▶ DATA:
^^^^^^^^
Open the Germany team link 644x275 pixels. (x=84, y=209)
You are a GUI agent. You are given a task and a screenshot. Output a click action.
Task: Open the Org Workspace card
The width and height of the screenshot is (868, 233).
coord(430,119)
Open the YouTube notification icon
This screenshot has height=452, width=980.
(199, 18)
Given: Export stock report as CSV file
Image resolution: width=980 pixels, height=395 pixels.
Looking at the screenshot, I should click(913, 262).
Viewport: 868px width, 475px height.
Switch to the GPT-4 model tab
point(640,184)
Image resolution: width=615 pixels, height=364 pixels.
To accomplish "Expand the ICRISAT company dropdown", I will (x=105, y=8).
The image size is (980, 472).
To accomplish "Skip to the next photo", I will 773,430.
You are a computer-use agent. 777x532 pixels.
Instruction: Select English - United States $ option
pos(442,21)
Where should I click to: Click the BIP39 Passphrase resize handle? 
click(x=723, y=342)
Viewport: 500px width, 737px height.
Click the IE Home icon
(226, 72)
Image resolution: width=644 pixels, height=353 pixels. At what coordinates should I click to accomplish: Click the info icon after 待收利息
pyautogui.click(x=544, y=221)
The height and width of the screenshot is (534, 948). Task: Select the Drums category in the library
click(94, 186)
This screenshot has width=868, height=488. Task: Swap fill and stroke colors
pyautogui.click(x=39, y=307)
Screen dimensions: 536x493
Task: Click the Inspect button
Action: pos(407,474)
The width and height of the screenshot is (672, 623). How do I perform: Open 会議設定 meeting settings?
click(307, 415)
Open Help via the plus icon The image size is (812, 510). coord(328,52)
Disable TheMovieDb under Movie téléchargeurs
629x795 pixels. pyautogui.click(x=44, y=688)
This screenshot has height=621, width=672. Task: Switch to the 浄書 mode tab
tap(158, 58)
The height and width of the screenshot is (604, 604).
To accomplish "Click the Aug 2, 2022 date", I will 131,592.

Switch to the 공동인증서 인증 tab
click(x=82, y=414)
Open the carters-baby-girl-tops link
^^^^^^^^
▶ WORK ITEM:
Copy each line holding the word "link" from the listing above.

▶ SOLUTION:
Open the Germany team link 644x275 pixels. (x=84, y=209)
Open the carters-baby-girl-tops link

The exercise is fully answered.